A Democratic Party reshaped by the left will very likely transform not only its ideological commitments but also its political strategy. On Wednesday afternoon, it was announced that Justice Anthony Kennedy will be retiring from the Supreme Court, allowing President Donald Trump to cement a solid conservative majority on the court for many, many years to come. There is little that Democrats, still smarting over the GOP’s torpedoing of the Merrick Garland nomination, can substantively do. Shutting down the Senate until the midterm elections by denying a quorum is theoretically plausible with John McCain’s current absence, although it’s unlikely that Democrats would have the needed support of the Democratic senators who voted in Neil Gorsuch—Joe Manchin, Heidi Heitkamp, and Joe Donnelly—even if most of them were dispositionally prepared to make such a radical move. Most Senate Democrats plainly are not. Sen. Richard Blumenthal said in a statement that Democrats “should do nothing to artificially delay” the consideration of whomever Trump nominates. (He later called for delay on Twitter.) Sen. Ben Cardin said he was uninterested in throwing “the first punch” with obstruction and urged patience. “Let’s see what the president does,” he said.

Among the opportunities Democrats miss with this kind of fecklessness is the chance to hammer away at the hypocrisies of Republican governance and emphasize the perils of a conservative court and conservatism, broadly speaking, for the female, minority, and working-class voters they would like to turn out in November.
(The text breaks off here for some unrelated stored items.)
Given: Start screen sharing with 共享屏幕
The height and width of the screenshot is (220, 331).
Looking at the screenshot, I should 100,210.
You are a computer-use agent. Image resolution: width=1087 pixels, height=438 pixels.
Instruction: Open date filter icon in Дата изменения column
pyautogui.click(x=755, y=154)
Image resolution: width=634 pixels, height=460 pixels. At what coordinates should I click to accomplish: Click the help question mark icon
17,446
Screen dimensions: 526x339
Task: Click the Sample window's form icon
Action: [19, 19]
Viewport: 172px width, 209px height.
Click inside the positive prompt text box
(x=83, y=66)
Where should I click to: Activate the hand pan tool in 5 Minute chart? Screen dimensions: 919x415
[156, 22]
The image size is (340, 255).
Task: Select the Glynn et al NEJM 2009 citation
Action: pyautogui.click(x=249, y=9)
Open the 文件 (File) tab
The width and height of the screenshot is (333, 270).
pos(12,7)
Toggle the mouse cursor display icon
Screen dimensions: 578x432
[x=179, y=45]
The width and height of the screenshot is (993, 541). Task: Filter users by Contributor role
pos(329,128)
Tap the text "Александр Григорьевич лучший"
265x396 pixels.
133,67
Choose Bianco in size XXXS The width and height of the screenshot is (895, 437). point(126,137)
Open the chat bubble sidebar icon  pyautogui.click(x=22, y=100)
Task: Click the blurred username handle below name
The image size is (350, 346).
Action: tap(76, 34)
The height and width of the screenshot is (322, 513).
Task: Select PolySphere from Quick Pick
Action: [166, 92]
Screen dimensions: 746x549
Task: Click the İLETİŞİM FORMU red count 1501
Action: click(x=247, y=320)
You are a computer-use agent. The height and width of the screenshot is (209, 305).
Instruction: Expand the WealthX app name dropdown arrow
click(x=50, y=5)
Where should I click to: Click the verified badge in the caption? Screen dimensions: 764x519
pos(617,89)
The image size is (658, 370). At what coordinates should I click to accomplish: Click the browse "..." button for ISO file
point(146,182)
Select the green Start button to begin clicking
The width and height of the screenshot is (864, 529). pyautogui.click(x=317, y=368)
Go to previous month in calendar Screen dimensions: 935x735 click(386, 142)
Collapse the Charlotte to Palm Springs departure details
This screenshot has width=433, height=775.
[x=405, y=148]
But, perhaps more importantly, the commitment to proceduralism and long-standing norms behind comments like Cardin’s and Blumenthal’s would hobble the changed party Ocasio-Cortez and the left are after. It will be difficult, if not impossible, to enact and preserve highly ambitious policies—like the creation of a single-payer health care system, for instance—without ending the filibuster and possibly adding new states, in addition to packing the Supreme Court to insulate new legislation from conservative judicial challenges. Showdowns, like the one at least some Democrats seem ready to forgo over the court, are chances to make the case to Democratic voters—and uncommitted voters besides—that norm-breaking is and will continue to be necessary to pursue goals that the Democratic Party believes should be our collective goals. The coming imbroglio over Kennedy’s seat will be another reminder that many in the party don’t have what it takes to make those goals reality. Tuesday night offered another reminder that those Democrats are at risk of being replaced by ones who do.